Selection
════════
When it comes to generating random numbers that requires higher randomness (less predictable/guessable/biased distribution), the popular System.Random is not a good option. Instead, RNGCryptoServiceProvider which (based on the documentation) implements a cryptographic Random Number Generator (RNG), is a recommended choice. For comparison between the two options, pros and cons, and their usages, you can google them. This article is to share my experience working with a project that requires cryptographically secure, and RNGCryptoServiceProvider is my choice.

Notes

A password might contain 4 types of characters:

  1. Lower-case
  2. Upper-case
  3. Numerical
  4. Symbols

Some observations:

  • The 'l' character is sometimes confused with the number 1.
  • Password is usually required to be n characters length. It contains x lower-case, y upper case, z numeric, and t symbol characters (where x + y + z + t = n).

The plan is:

  1. Generate a string of random x lower-case characters
  2. Generate a string of random y upper-case characters
  3. Generate a string of random z numeric characters
  4. Generate a string of random t symbol characters
  5. Add them all together
  6. Shuffle them if needed

The job can be divided into two classes: RandomService (step 1 - 4) and PasswordService (step 5 - 6).

The Code

Determine the set of acceptable characters

First, we need the set of all possible characters for each type of the 4 types above.

Instead of simply defining like this:

C#
public static string _LOWERCASEALPHABETICAL = "abcdefghijklmnopqrstuvwxyz";
public static string _UPPERCASEALPHABETICAL = "ABCDEFGHIJKLMNOPQRSTUVWXYZ";
public static string _NUMERICAL = "0123456789";
public static string _SYMBOL = "@%+!#$^?:.(){}[]~-_`";

We can create a helper method with the ability to filter out some unwanted characters. This will be convenient when we will later need to change which characters to not include:

C#
public static string GetCharRange(char begin, char end, string excludingChars = "")
{
    var result = string.Empty;
    for (char c = begin; c <= end; c++)
    {
        result += c;
    }

    if (!string.IsNullOrEmpty(excludingChars))
════════
Data excerpt

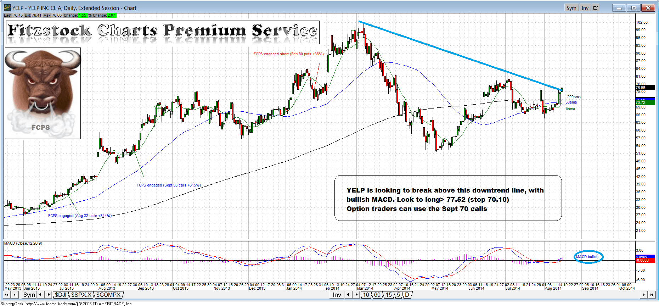This screenshot has width=659, height=306.
Task: Open the Inv dropdown in the title bar
Action: click(x=585, y=8)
════════
Requirement
Answer these questions from the article on generating random passwords:
(a) What does RNGCryptoServiceProvider implement, according to the documentation cited?
(b) Which character does the article say is sometimes confused with the number 1?
(c) Which class handles steps 5 and 6 of the plan?

Task response
(a) A cryptographic Random Number Generator (RNG).
(b) The lower-case 'l' character.
(c) PasswordService.